### WORK ORDER
From the entries that follow, list every line in which the string "agent" appears.

### DATA EXCERPTS
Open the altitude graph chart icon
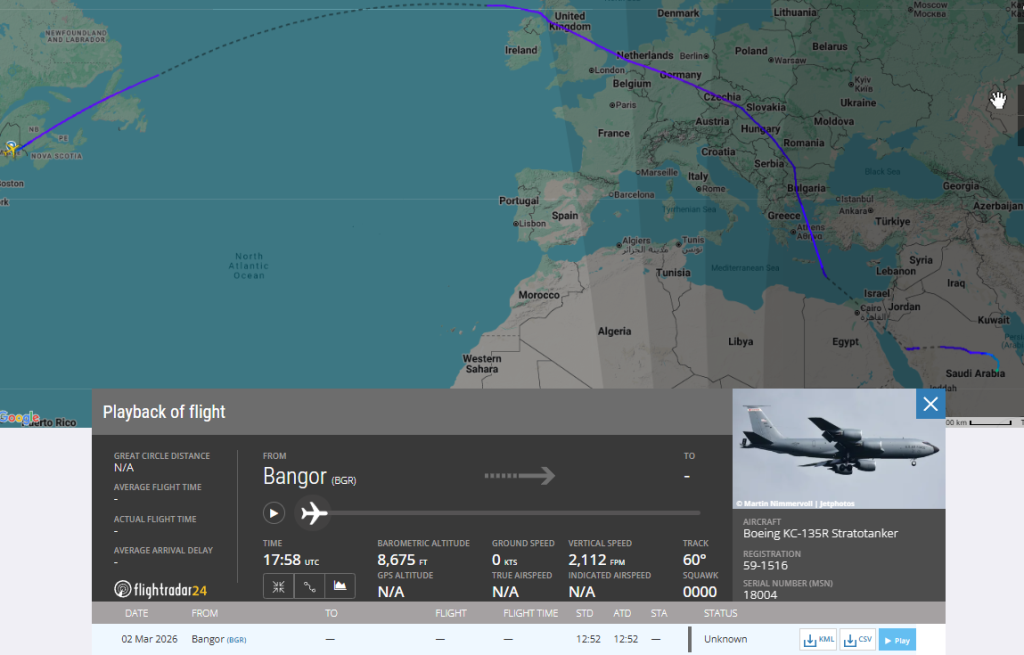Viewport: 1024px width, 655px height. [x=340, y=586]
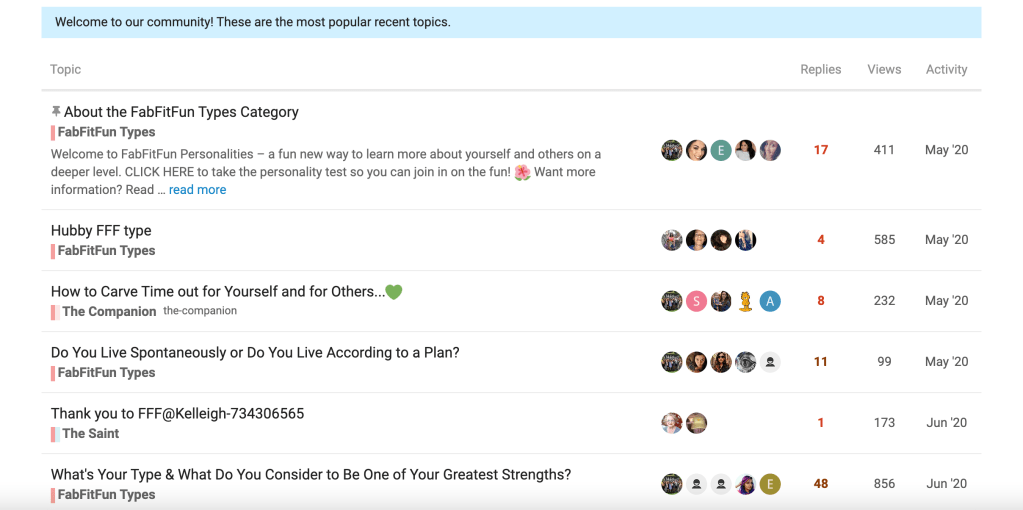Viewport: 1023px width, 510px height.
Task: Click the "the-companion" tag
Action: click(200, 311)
...
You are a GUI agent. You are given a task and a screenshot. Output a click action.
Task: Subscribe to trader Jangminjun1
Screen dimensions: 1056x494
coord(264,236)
==
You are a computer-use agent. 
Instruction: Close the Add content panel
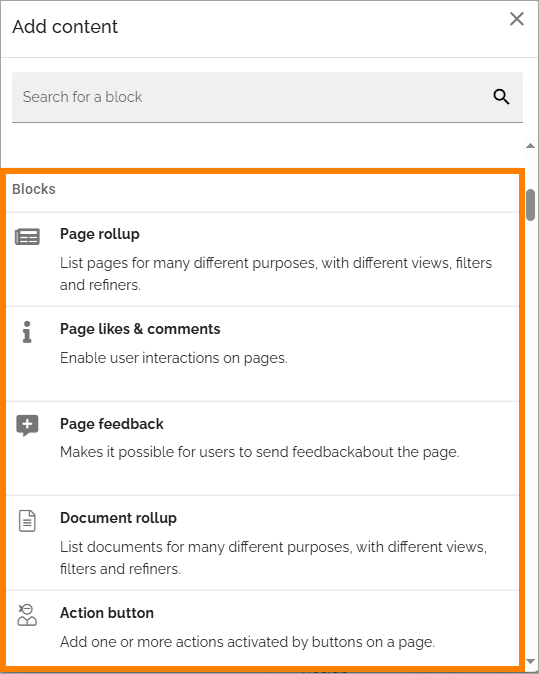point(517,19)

### YOUR RESPONSE
You are a GUI agent. You are given a task and a screenshot. Output a click action.
You are a computer-use agent. 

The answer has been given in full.